- [Goal 1]:
According to the Kubernetes deployment excerpt, why does each agent run as a single replica?

- [Excerpted passage]:

____

Infrastructure Layer

Kubernetes Deployment

Each agent consists of three Kubernetes resources:

1. Deployment

apiVersion: apps/v1
kind: Deployment
metadata:
  name: agent-name
  namespace: agents
  labels:
    pap-agent: "true"
spec:
  replicas: 1
  selector:
    matchLabels:
      app: agent-name
  template:
    metadata:
      labels:
        app: agent-name
    spec:
      securityContext:
        runAsNonRoot: true
        runAsUser: 1001
        fsGroup: 1001
      containers:
      - name: agent
        image: agent-runtime:latest
        resources:
          requests:
            cpu: 100m
            memory: 256Mi
          limits:
            cpu: 1000m
            memory: 1Gi
        securityContext:
          allowPrivilegeEscalation: false
          capabilities:
            drop: [ALL]
Key Features:
  • Single replica (agents are stateful)
  • Non-root execution (UID 1001)
  • Capabilities dropped (minimal privileges)

____

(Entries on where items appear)
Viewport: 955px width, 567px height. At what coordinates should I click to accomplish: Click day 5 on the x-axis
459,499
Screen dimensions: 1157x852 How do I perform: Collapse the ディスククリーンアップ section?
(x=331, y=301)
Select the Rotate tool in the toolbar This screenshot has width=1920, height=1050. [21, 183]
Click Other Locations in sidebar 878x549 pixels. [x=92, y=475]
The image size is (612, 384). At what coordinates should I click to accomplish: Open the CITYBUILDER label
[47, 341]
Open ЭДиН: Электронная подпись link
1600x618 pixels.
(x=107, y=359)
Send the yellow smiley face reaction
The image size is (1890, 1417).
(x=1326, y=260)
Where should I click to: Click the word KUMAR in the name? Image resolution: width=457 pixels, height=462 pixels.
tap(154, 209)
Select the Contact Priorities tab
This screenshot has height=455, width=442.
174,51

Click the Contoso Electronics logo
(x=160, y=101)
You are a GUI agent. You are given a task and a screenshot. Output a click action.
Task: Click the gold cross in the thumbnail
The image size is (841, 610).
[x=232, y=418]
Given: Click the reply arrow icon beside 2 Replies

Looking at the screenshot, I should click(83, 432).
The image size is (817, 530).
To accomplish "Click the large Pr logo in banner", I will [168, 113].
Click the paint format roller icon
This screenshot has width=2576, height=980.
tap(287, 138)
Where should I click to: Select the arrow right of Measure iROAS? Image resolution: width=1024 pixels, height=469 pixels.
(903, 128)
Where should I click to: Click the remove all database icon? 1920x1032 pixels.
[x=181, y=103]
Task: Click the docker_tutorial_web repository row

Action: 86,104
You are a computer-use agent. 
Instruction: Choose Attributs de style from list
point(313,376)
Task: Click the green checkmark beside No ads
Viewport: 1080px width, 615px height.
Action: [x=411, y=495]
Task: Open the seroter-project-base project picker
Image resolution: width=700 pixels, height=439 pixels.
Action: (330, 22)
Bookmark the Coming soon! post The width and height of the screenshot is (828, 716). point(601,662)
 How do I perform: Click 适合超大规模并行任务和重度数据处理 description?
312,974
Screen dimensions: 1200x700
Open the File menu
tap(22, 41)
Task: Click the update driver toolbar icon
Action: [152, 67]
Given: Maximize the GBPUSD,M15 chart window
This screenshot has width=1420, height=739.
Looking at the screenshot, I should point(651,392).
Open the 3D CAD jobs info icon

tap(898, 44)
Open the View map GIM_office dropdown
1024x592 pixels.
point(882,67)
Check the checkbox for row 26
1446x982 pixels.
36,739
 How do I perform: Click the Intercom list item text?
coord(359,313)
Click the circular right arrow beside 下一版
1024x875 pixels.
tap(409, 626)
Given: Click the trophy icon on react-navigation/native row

____

- [Goal 2]:
Please repeat the entries from the line with "You are a computer-use agent." through the end of the entries, copying each line unchanged.

- [Full answer 1]:
Agents are stateful.

- [Full answer 2]:
You are a computer-use agent. 
Instruction: Choose Attributs de style from list
point(313,376)
Task: Click the green checkmark beside No ads
Viewport: 1080px width, 615px height.
Action: [x=411, y=495]
Task: Open the seroter-project-base project picker
Image resolution: width=700 pixels, height=439 pixels.
Action: (330, 22)
Bookmark the Coming soon! post The width and height of the screenshot is (828, 716). point(601,662)
 How do I perform: Click 适合超大规模并行任务和重度数据处理 description?
312,974
Screen dimensions: 1200x700
Open the File menu
tap(22, 41)
Task: Click the update driver toolbar icon
Action: [152, 67]
Given: Maximize the GBPUSD,M15 chart window
This screenshot has width=1420, height=739.
Looking at the screenshot, I should point(651,392).
Open the 3D CAD jobs info icon

tap(898, 44)
Open the View map GIM_office dropdown
1024x592 pixels.
point(882,67)
Check the checkbox for row 26
1446x982 pixels.
36,739
 How do I perform: Click the Intercom list item text?
coord(359,313)
Click the circular right arrow beside 下一版
1024x875 pixels.
tap(409, 626)
Given: Click the trophy icon on react-navigation/native row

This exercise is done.